Hammock V と名付けられたこのギアは、ご覧の通りハンモック内に敷いて使用するもの。ハンモックギアの最新動向をご紹介したくださった土屋智哉さんの連載でも少しだけ言及されていた新商品です。
ベースとなっているのは、Klymit のラインナップではおなじみのVシリーズ。その名前の由来でもあるカーブした気室の形状には、体重がかかっても空気が全体に分散させて寝心地を保つ効果があります。さらに独自のボディマッピング技術により、ずれを防ぐ効果もあるとのこと。背面とハンモックとのあいだに均質な空気の層をつくって、快適な温度と姿勢をキープしてくれるというわけです。
ただ背面をケアするだけならば他のスリーピング・マットでも応用可能ですが、このギアの最大の特徴は、両サイドにも設けられた気室でしょう。背面だけでなく側面にも壁をつくって保温性を高めつつ、ハンモックの生地にテンションをかけて寝床をよりフラットな形状に保ちます。これならのんびり寝返りをうったりしても大丈夫そうです。汎用性も高く、さまざまなメーカーのハンモックにフィットするようデザインされているとのこと。

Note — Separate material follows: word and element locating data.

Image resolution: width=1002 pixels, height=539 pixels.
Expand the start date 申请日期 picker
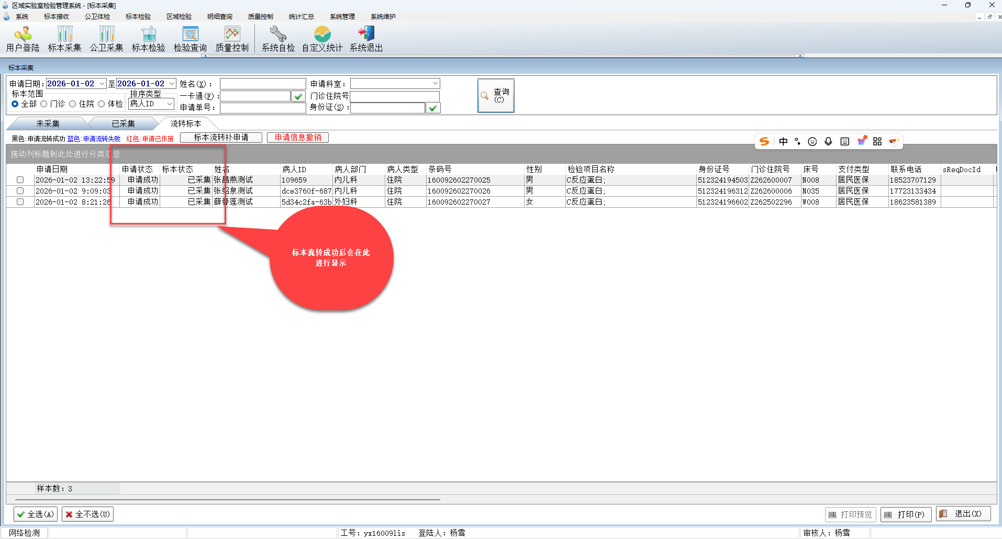[x=102, y=84]
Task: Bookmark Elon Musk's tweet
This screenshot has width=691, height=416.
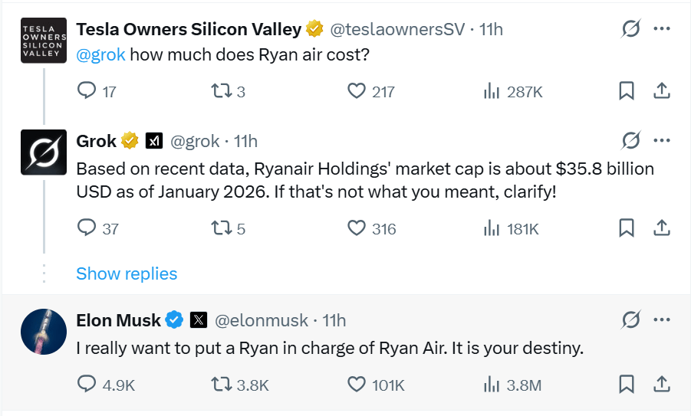Action: coord(627,385)
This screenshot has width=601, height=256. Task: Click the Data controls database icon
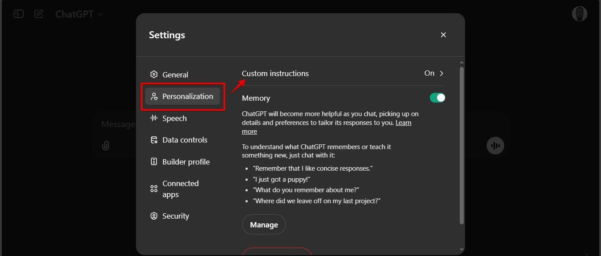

サイズは119cm×198cmで、気になる重量は765g。同じVシリーズの全身用マットと比べると、通常モデルが514g、保温材入りモデルが709gなので、サイドに気室があるぶんやや重たくなってしまうことは否めません。他社のハンモック・アクセサリーと比べても、たとえば背面からの冷えを防ぐことに特化した THARMAREST の Slacker Hammock Warmer が210gと、軽量性の面では機能性を絞った道具が優位です。
それでも「いったいどんな寝心地になるのか……」と想像せずにはいられないインパクトのある一品ですし、そこそこの重量と寝心地を天秤にかけてあれこれ想像する楽しさがまたひとつ増えたことに意義があるのではないでしょうか。これが好評を博せば、Vシリーズと双璧をなす Klymit の人気ラインナップである Inertia シリーズからも、マット本体を大胆に肉抜きした軽量性重視のハンモック・マットが発売されるのでは……と編集Tは期待しています。